Start of SOURCE RECORDS
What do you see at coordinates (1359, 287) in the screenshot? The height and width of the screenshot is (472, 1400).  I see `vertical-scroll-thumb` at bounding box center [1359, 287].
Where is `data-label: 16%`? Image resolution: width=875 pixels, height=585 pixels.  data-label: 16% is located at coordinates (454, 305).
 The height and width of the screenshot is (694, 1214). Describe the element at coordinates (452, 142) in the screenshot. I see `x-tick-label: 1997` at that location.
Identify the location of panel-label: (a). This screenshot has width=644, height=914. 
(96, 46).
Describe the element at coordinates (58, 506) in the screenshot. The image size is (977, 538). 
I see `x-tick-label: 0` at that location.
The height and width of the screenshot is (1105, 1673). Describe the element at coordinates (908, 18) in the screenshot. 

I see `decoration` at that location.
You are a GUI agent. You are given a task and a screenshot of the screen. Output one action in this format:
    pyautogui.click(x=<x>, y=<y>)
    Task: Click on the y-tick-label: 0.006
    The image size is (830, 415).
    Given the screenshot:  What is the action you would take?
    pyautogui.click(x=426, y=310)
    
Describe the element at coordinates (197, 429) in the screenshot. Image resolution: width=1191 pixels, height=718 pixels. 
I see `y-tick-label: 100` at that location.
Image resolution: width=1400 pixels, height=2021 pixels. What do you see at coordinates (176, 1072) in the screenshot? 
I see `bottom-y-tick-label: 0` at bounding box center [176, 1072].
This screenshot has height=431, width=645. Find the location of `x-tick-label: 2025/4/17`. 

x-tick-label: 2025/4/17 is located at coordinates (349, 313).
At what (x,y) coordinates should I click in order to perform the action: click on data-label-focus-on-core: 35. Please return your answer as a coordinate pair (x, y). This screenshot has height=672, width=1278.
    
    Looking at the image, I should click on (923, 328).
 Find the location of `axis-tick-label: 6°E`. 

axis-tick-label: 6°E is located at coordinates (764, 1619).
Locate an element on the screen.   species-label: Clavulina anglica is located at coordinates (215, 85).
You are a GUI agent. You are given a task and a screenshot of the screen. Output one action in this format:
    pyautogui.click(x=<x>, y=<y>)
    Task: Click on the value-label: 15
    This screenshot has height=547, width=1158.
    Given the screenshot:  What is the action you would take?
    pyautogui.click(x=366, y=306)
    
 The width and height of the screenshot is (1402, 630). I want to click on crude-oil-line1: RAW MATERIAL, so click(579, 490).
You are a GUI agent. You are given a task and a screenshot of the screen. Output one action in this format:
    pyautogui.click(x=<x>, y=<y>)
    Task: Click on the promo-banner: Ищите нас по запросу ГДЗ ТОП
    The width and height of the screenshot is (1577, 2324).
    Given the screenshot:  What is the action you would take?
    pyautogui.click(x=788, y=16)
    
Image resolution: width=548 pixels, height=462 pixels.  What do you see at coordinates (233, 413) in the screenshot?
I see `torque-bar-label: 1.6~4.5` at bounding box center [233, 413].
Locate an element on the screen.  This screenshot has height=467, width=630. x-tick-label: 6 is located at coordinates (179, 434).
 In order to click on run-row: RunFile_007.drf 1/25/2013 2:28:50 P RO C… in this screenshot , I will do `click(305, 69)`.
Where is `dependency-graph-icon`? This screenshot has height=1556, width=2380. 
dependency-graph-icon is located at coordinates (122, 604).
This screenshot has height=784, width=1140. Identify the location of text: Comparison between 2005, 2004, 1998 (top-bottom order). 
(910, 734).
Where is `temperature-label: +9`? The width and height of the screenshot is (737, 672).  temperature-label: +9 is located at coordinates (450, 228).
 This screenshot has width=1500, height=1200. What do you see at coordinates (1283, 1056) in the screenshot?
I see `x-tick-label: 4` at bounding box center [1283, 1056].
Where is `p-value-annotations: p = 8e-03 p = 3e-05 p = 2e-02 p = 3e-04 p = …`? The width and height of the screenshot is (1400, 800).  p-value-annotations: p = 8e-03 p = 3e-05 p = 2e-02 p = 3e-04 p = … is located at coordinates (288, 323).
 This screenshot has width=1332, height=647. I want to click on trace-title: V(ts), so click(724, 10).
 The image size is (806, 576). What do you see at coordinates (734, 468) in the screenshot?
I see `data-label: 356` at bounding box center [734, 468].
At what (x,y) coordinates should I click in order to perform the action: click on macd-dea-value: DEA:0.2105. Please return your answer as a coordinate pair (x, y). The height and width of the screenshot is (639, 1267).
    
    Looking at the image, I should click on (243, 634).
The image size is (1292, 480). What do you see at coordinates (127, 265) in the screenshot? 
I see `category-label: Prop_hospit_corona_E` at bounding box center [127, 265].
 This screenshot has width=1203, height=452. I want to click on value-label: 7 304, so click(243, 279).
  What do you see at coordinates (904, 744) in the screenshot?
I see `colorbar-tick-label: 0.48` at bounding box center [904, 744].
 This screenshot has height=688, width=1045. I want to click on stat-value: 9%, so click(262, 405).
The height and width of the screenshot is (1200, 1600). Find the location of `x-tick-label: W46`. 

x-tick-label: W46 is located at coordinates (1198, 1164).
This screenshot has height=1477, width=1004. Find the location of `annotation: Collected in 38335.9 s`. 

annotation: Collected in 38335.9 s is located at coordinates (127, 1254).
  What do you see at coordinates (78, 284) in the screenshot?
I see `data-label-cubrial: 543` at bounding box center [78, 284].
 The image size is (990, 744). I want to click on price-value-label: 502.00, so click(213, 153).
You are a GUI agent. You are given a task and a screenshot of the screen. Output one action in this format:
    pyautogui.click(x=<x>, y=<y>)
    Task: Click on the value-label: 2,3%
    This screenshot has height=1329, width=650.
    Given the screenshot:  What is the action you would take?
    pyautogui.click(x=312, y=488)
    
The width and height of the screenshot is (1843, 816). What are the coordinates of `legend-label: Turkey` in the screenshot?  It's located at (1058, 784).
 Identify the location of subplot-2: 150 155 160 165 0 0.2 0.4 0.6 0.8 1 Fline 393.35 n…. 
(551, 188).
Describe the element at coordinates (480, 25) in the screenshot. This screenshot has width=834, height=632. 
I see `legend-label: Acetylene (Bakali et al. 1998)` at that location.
End of SOURCE RECORDS
TASK BRIEF → Reproduce all of the records above verbatim, line for line, without altering any wording, numbers, or punctuation.

RESPONSE BELOW →
What do you see at coordinates (1359, 287) in the screenshot? The height and width of the screenshot is (472, 1400).  I see `vertical-scroll-thumb` at bounding box center [1359, 287].
Where is `data-label: 16%`? Image resolution: width=875 pixels, height=585 pixels.  data-label: 16% is located at coordinates (454, 305).
 The height and width of the screenshot is (694, 1214). Describe the element at coordinates (452, 142) in the screenshot. I see `x-tick-label: 1997` at that location.
Identify the location of panel-label: (a). This screenshot has width=644, height=914. 
(96, 46).
Describe the element at coordinates (58, 506) in the screenshot. The image size is (977, 538). 
I see `x-tick-label: 0` at that location.
The height and width of the screenshot is (1105, 1673). Describe the element at coordinates (908, 18) in the screenshot. 

I see `decoration` at that location.
You are a GUI agent. You are given a task and a screenshot of the screen. Output one action in this format:
    pyautogui.click(x=<x>, y=<y>)
    Task: Click on the y-tick-label: 0.006
    The image size is (830, 415).
    Given the screenshot:  What is the action you would take?
    pyautogui.click(x=426, y=310)
    
Describe the element at coordinates (197, 429) in the screenshot. Image resolution: width=1191 pixels, height=718 pixels. 
I see `y-tick-label: 100` at that location.
Image resolution: width=1400 pixels, height=2021 pixels. What do you see at coordinates (176, 1072) in the screenshot? 
I see `bottom-y-tick-label: 0` at bounding box center [176, 1072].
This screenshot has height=431, width=645. Find the location of `x-tick-label: 2025/4/17`. 

x-tick-label: 2025/4/17 is located at coordinates (349, 313).
At what (x,y) coordinates should I click in order to perform the action: click on data-label-focus-on-core: 35. Please return your answer as a coordinate pair (x, y). This screenshot has height=672, width=1278.
    
    Looking at the image, I should click on (923, 328).
 Find the location of `axis-tick-label: 6°E`. 

axis-tick-label: 6°E is located at coordinates (764, 1619).
Locate an element on the screen.   species-label: Clavulina anglica is located at coordinates (215, 85).
You are a GUI agent. You are given a task and a screenshot of the screen. Output one action in this format:
    pyautogui.click(x=<x>, y=<y>)
    Task: Click on the value-label: 15
    This screenshot has height=547, width=1158.
    Given the screenshot:  What is the action you would take?
    pyautogui.click(x=366, y=306)
    
 The width and height of the screenshot is (1402, 630). I want to click on crude-oil-line1: RAW MATERIAL, so click(579, 490).
You are a GUI agent. You are given a task and a screenshot of the screen. Output one action in this format:
    pyautogui.click(x=<x>, y=<y>)
    Task: Click on the promo-banner: Ищите нас по запросу ГДЗ ТОП
    The width and height of the screenshot is (1577, 2324).
    Given the screenshot:  What is the action you would take?
    pyautogui.click(x=788, y=16)
    
Image resolution: width=548 pixels, height=462 pixels.  What do you see at coordinates (233, 413) in the screenshot?
I see `torque-bar-label: 1.6~4.5` at bounding box center [233, 413].
Locate an element on the screen.  This screenshot has height=467, width=630. x-tick-label: 6 is located at coordinates (179, 434).
 In order to click on run-row: RunFile_007.drf 1/25/2013 2:28:50 P RO C… in this screenshot , I will do `click(305, 69)`.
Where is `dependency-graph-icon`? This screenshot has height=1556, width=2380. 
dependency-graph-icon is located at coordinates (122, 604).
This screenshot has height=784, width=1140. Identify the location of text: Comparison between 2005, 2004, 1998 (top-bottom order). 
(910, 734).
Where is `temperature-label: +9`? The width and height of the screenshot is (737, 672).  temperature-label: +9 is located at coordinates (450, 228).
 This screenshot has width=1500, height=1200. What do you see at coordinates (1283, 1056) in the screenshot?
I see `x-tick-label: 4` at bounding box center [1283, 1056].
Where is `p-value-annotations: p = 8e-03 p = 3e-05 p = 2e-02 p = 3e-04 p = …`? The width and height of the screenshot is (1400, 800).  p-value-annotations: p = 8e-03 p = 3e-05 p = 2e-02 p = 3e-04 p = … is located at coordinates (288, 323).
 This screenshot has width=1332, height=647. I want to click on trace-title: V(ts), so click(724, 10).
 The image size is (806, 576). What do you see at coordinates (734, 468) in the screenshot?
I see `data-label: 356` at bounding box center [734, 468].
At what (x,y) coordinates should I click in order to perform the action: click on macd-dea-value: DEA:0.2105. Please return your answer as a coordinate pair (x, y). The height and width of the screenshot is (639, 1267).
    
    Looking at the image, I should click on (243, 634).
The image size is (1292, 480). What do you see at coordinates (127, 265) in the screenshot? 
I see `category-label: Prop_hospit_corona_E` at bounding box center [127, 265].
 This screenshot has width=1203, height=452. I want to click on value-label: 7 304, so click(243, 279).
  What do you see at coordinates (904, 744) in the screenshot?
I see `colorbar-tick-label: 0.48` at bounding box center [904, 744].
 This screenshot has height=688, width=1045. I want to click on stat-value: 9%, so click(262, 405).
The height and width of the screenshot is (1200, 1600). Find the location of `x-tick-label: W46`. 

x-tick-label: W46 is located at coordinates (1198, 1164).
This screenshot has height=1477, width=1004. Find the location of `annotation: Collected in 38335.9 s`. 

annotation: Collected in 38335.9 s is located at coordinates (127, 1254).
  What do you see at coordinates (78, 284) in the screenshot?
I see `data-label-cubrial: 543` at bounding box center [78, 284].
 The image size is (990, 744). I want to click on price-value-label: 502.00, so click(213, 153).
You are a GUI agent. You are given a task and a screenshot of the screen. Output one action in this format:
    pyautogui.click(x=<x>, y=<y>)
    Task: Click on the value-label: 2,3%
    This screenshot has height=1329, width=650.
    Given the screenshot:  What is the action you would take?
    pyautogui.click(x=312, y=488)
    
The width and height of the screenshot is (1843, 816). What are the coordinates of `legend-label: Turkey` in the screenshot?  It's located at (1058, 784).
 Identify the location of subplot-2: 150 155 160 165 0 0.2 0.4 0.6 0.8 1 Fline 393.35 n…. 
(551, 188).
Describe the element at coordinates (480, 25) in the screenshot. This screenshot has width=834, height=632. 
I see `legend-label: Acetylene (Bakali et al. 1998)` at that location.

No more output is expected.